なんだ、彼らは蒔希の仇敵なのか?だとしたら、常葉をさっさと救出しに来るか……。何か罠が仕掛けられていて、迂闊に近付けないとか?でもこの人たち、犯罪者になるのを普通に恐れてそうだしなぁ……。
「私、放送で先輩を呼び出してくるっ」
「はっ、はぁ?待て時雨!」
時雨は放送室に駆け込んだ。何となく追いかけてしまったが、お互い息が上がってしまった。
「おい……手を挙げろ……、ここは、私たちが使う……はぁ」
「あ、放送したいことがあるならどうぞ、お気になさらずー」
「あっ、どうもありがとう」
「ぅおい先輩!」
マイクに向かって、時雨は唸り散らかした。ハウリングで聞いている人の鼓膜が破れそうになる。もちろん、自分も被害を受けるので、少し大人しくなった。
「先輩?えっと、何してるんですか!」
「うーん、時雨っち?マジかー、こう来るか……」
蒔希が別のところから全校放送に自分の声を乗せた。
「常葉先輩が、なんか気色悪い人たちに囚われてるの、もしかしなくても気付いてるよね」
「気色悪い人たち……、俺ら、そんなボコボコに言われるような容姿をしている……?」
「まあ、世間一般から見たら、オタクっぽいよね」
「はぁー、時雨っちも、ちょっと抜けてるところあるのね。ライブ前なんだから、体育館にいるに決まってるでしょ」
「じゃあなんで……」
「野暮なこと聞こうとするねぇ。これは全校放送だからね?私情を垂れ流す場じゃないんですー。はいはいそれで?爆弾魔さんたちは、何をご所望してらっしゃるの?」
「えーっと、さっき言った通り、新しい部活を作らせてください。顧問はすでに用意してるので」
「懲りないねー。まあこの校則が制定された理由、最近知ってどうでもいいなってなったから、副会長の私は許可しますよっ。それで?そっちの台本の私は何をするの?」
「一応、この学校にはM198榴弾砲があると聞いていたから、それで体育館に突入してくれるかと」
「あんな大きい物、どうやって非力な少女一人で持ってくればいいのよ!」
それより榴弾砲が、何の変哲もない街中の高等学校にあるという事実が耳に入り、混乱してしまった。

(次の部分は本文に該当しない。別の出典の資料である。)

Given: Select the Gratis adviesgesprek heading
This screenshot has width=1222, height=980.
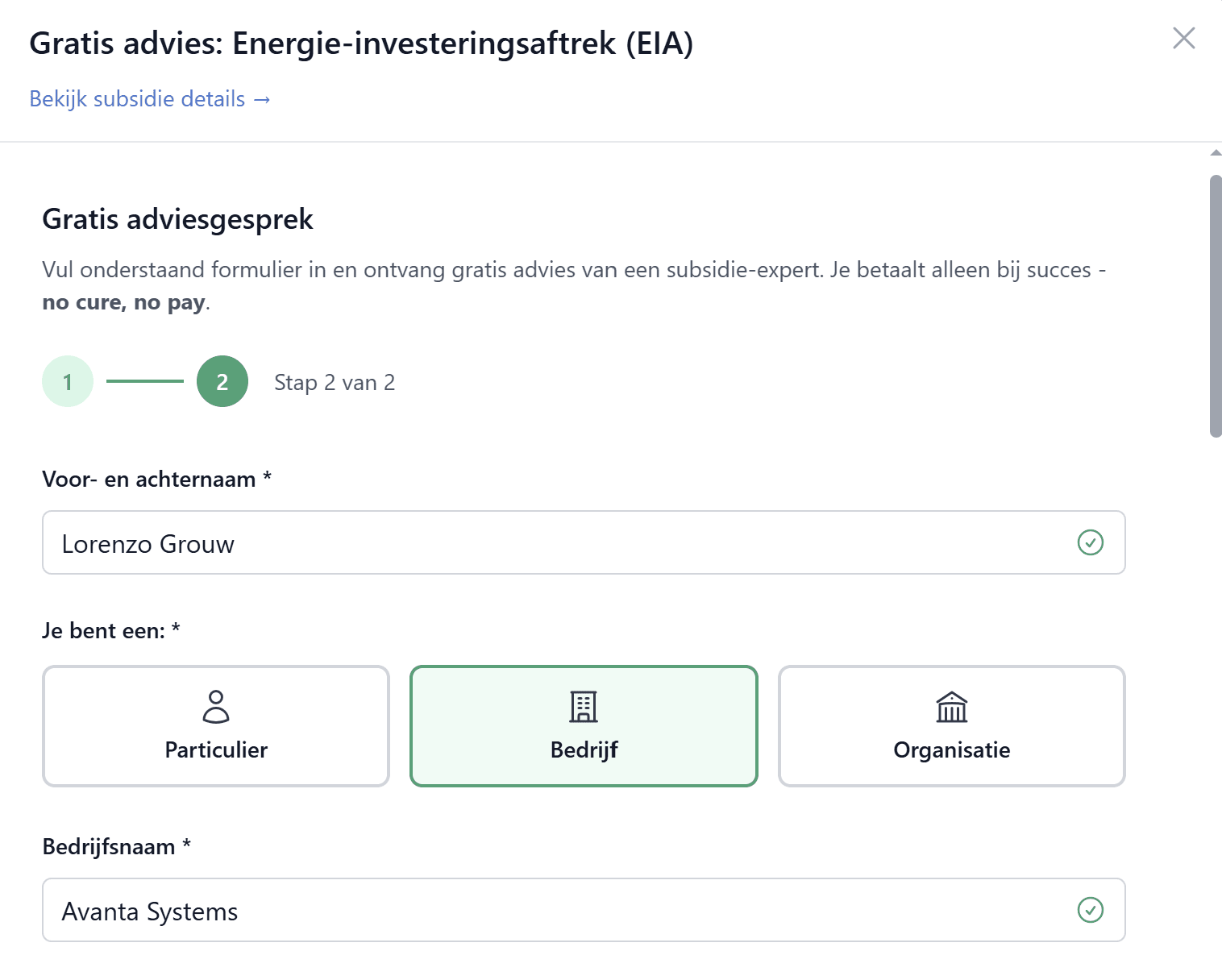Looking at the screenshot, I should (x=177, y=219).
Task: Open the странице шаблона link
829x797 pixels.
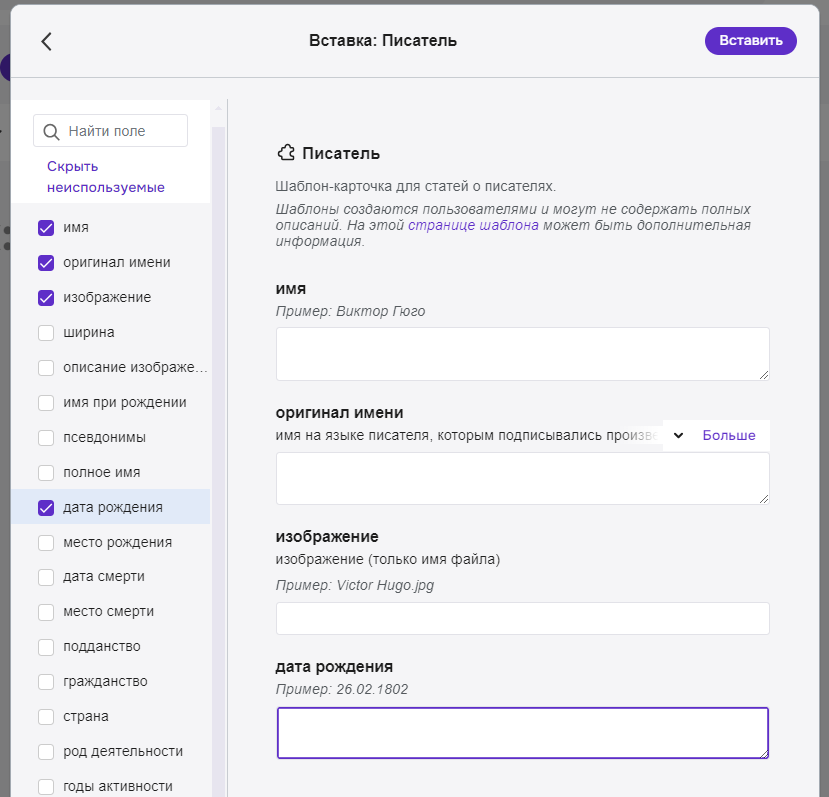Action: [473, 225]
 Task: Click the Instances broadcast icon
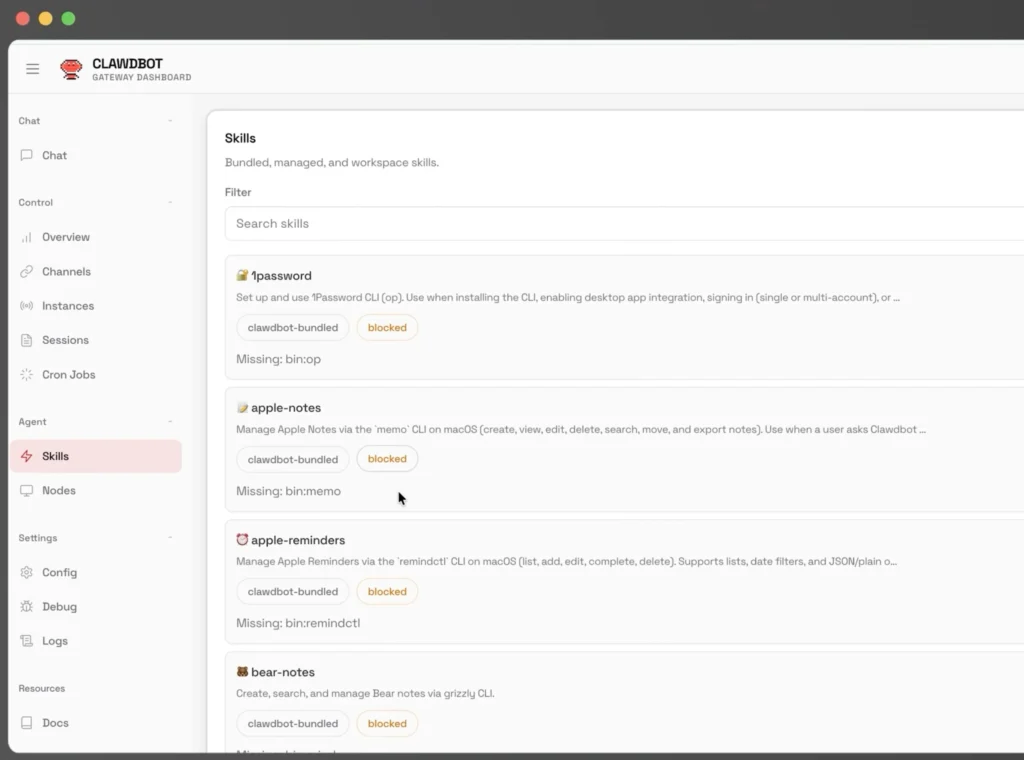coord(27,306)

「うーん、榴弾砲があれば、街をめちゃくちゃにできるな……」
「ここまでいい流れだったじゃん!?」
「まあ、部活作っていいらしいので、生徒会長は解放します。すいませんね、ご迷惑をお掛けして」
「蒔希ぃ……」
「先輩、謝るなり、なんか食べ物で釣るなり、ちゃんとしてくださ……してよね!」
「はいはい、常葉ー、早く上手に来てー」
こうして一連の爆弾魔事件は、ひどく緩慢で粗放に、かつ平和的に解決した。まあ、楽しかったと言えば楽しかったが、無くても別の楽しみ方をしていただけだろう。
「時雨、もしかして仕事終わった気になってる?」
「え?もう文化祭終わりでしょ。あー、人気投票があるんだっけ。うちのクラス何位かなー、大した順位じゃなさそー」
「恥ずかしかったの?」
「あったりまえじゃん、ねぇちょっと嘉琳揺らして和らげるねっ」
全然和らがなかった。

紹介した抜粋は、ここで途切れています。